As someone going through symptoms of menopause herself, alongside many of her clients, this is a particular focus in Elsmore’s clinic, which is also an ambassador of Menopause in Aesthetics (MIA), offering clients support and advice for menopausal skin. “It affects your sense of wellbeing, self-confidence and mental health as well as your skin. There are so many crossovers between other health issues and your skin so I feel we’re giving much more than just a beauty treatment,” she explains.
Trust me, I’m a doctor
Over the years, the Isle of Wight has become more eclectic, with younger people and families from diverse backgrounds migrating from London and other parts of the UK for a different pace of life. These are the people likely more familiar with the boom in popularity for aesthetics treatments. But as a GP on a small island of 140,000 people, Dr Elsmore had become a pillar of the local community, well known by many residents, and this has allowed her to reach client groups who may otherwise have shied away from aesthetics.

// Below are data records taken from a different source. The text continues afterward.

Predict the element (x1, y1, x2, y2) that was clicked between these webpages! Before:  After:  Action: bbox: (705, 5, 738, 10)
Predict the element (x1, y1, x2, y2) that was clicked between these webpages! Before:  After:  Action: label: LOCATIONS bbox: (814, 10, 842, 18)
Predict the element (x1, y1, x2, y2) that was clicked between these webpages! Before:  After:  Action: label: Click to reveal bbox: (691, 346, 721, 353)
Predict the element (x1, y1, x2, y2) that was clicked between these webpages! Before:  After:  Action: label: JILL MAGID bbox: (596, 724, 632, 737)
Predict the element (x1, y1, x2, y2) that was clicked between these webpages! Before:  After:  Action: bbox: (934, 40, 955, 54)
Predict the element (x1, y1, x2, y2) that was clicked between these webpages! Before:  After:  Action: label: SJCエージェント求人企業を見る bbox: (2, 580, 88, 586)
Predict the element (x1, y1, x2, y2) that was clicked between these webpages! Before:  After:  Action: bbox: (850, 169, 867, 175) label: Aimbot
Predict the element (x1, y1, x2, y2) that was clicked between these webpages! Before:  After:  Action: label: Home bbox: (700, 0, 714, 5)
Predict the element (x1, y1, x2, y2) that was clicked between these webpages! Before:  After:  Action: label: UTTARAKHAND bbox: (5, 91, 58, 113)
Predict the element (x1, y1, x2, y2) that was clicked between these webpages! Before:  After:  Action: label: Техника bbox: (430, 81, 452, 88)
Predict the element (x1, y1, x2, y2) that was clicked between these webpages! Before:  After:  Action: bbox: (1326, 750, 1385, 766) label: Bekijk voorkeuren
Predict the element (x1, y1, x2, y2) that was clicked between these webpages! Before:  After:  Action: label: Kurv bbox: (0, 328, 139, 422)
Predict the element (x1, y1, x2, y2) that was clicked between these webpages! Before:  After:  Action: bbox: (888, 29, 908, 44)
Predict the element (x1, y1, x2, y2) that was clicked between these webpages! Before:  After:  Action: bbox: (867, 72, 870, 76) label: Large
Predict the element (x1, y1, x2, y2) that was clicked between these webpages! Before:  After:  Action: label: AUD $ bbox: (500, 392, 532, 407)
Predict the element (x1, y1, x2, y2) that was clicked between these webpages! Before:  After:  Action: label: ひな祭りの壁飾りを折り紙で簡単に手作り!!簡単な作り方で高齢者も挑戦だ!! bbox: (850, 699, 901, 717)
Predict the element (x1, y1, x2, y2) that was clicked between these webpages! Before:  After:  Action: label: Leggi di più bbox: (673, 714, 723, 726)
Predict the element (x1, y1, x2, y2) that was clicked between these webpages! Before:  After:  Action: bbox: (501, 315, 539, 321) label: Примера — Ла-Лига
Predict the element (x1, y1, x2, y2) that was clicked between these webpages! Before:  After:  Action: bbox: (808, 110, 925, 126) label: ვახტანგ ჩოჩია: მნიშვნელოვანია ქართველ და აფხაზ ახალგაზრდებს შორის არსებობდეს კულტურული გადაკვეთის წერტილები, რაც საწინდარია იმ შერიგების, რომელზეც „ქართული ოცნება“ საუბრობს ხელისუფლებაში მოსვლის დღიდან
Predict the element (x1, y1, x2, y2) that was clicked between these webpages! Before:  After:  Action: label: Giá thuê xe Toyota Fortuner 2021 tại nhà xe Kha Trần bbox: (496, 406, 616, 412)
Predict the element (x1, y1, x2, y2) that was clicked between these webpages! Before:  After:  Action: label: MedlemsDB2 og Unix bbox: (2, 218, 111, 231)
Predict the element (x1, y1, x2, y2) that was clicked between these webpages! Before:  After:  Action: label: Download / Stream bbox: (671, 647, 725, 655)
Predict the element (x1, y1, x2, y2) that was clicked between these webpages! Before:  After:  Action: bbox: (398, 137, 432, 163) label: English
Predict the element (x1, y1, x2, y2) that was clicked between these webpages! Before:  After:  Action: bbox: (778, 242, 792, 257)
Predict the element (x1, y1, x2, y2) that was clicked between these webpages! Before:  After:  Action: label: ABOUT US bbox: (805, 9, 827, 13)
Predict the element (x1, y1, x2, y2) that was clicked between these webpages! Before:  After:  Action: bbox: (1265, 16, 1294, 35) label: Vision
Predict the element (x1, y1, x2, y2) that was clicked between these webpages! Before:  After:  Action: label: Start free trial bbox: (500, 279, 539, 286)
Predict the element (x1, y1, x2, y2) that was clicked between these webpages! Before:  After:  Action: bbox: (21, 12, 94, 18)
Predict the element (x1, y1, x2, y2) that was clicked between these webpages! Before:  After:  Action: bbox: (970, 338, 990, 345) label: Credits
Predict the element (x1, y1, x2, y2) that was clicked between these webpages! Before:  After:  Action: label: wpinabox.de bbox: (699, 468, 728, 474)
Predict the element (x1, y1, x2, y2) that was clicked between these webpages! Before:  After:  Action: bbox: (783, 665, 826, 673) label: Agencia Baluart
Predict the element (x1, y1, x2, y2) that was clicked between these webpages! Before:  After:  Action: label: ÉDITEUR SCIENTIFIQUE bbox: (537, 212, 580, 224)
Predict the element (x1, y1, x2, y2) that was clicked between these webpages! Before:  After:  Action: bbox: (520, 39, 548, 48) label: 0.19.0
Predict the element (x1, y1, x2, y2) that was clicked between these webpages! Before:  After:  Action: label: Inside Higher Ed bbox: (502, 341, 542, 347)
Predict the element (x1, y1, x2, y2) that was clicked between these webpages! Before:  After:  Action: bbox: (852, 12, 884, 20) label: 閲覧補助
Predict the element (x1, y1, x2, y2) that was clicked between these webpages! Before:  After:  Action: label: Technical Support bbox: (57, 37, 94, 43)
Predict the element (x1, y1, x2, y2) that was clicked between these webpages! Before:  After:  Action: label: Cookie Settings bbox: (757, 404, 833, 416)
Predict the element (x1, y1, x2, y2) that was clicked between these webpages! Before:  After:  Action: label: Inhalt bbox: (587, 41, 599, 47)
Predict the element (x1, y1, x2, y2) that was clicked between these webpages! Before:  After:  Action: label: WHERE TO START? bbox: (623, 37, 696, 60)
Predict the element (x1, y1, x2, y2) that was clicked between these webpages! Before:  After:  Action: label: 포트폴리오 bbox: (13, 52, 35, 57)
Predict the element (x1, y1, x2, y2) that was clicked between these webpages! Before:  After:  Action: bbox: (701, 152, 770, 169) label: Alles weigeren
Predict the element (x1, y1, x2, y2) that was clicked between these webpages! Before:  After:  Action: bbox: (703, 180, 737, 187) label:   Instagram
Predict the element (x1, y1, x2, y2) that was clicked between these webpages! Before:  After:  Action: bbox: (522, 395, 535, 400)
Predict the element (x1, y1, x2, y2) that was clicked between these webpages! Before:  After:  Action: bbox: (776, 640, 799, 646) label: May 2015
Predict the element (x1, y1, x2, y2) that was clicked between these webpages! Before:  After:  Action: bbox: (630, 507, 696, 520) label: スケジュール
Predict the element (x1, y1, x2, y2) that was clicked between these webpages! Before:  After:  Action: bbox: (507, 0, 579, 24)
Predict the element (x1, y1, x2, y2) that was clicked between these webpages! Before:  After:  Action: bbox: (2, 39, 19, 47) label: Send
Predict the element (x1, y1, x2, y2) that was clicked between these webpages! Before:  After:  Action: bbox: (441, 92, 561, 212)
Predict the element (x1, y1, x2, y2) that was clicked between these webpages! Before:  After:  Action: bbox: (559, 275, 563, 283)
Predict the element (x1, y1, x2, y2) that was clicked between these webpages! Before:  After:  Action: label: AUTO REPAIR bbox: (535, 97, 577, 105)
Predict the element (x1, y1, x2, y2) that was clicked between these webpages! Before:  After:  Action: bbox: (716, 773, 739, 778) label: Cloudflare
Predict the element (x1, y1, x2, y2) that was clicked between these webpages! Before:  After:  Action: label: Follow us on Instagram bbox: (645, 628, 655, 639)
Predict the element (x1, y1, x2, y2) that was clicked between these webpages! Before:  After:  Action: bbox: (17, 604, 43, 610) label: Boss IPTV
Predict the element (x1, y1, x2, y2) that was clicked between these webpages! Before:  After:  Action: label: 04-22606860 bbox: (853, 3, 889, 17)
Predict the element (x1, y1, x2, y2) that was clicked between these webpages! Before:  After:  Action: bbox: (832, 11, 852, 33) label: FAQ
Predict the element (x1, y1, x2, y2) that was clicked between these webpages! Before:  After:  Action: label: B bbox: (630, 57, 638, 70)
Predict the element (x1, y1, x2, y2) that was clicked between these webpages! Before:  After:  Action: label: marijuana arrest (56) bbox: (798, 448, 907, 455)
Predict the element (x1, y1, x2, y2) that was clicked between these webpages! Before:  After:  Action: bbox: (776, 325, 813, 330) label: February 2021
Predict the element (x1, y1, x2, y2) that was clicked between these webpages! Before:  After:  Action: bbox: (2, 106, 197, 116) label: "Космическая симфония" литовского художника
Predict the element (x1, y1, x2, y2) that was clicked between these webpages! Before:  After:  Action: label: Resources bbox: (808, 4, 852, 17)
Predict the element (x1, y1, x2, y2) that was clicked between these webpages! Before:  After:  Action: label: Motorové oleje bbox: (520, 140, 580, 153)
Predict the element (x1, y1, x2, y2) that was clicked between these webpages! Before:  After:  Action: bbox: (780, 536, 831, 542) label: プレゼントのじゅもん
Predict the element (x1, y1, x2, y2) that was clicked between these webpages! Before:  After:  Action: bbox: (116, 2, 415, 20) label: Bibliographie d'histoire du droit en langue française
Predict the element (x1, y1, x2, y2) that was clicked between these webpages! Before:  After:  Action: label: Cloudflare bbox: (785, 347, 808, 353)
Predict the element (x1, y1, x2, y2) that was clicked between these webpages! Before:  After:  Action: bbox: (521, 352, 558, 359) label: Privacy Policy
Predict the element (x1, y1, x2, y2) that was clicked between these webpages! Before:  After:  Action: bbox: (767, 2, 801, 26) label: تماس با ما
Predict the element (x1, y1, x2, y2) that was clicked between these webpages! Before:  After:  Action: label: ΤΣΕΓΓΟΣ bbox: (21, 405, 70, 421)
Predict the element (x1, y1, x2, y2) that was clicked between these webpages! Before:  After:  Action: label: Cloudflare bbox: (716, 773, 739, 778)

“There are some people who are going to have aesthetic treatments regardless, but a lot of more mature ladies who have lost confidence don’t want to go and see a stunning young beauty therapist and talk to them about their insecurities,” says Elsmore. “But they feel because they’ve known me before by reputation or through being a previous NHS patient of mine, that they can come and reveal themselves. It’s very much that naked truth when people are discussing their insecurities and often I get people saying, ‘If it weren’t for you, I wouldn’t be having this done or I wouldn’t have come to talk about this’. They are able to trust me and open up and that’s fantastic.”
In such a small community, the population is often looking for natural results rather than being seen to be flaunting their tweakments or treatments with drastic changes. “Like anywhere on the mainland, you’ve got youngsters casually going to get their hair and nails done snd then you’ve got an older generation that is much more sceptical and fearful of what it could mean but are still curious and hopeful that there could be something suited to them,” she explains.
“I think that is where my strength really lies – with a small budget I can create something really impactful for them so that they feel their investment has been well worth it and they can start feeling great about themselves again. It’s a confidence-building process.”
Winning run
Another way Dr Elsmore has garnered the trust of the residents of the Isle of Wight, helping her stand out from the other clinics on the island and indeed the mainland, is through the many accolades she’s achieved.
The Courtyard Aesthetic Clinic won two years in a row at the Global Health and Pharma Global Excellence Awards – Most Outstanding Aesthetic Clinic in 2022 and Most Trusted Skincare Clinic in 2023 – and this year, it won Skin Clinic of the Year at the Professional Beauty Awards.
“We are still all absolutely buzzing,” she says. “We have had over 100 new enquiries since winning the award in March, so it goes to show the impact that respected awards like this can have – and how hard work can pay off.”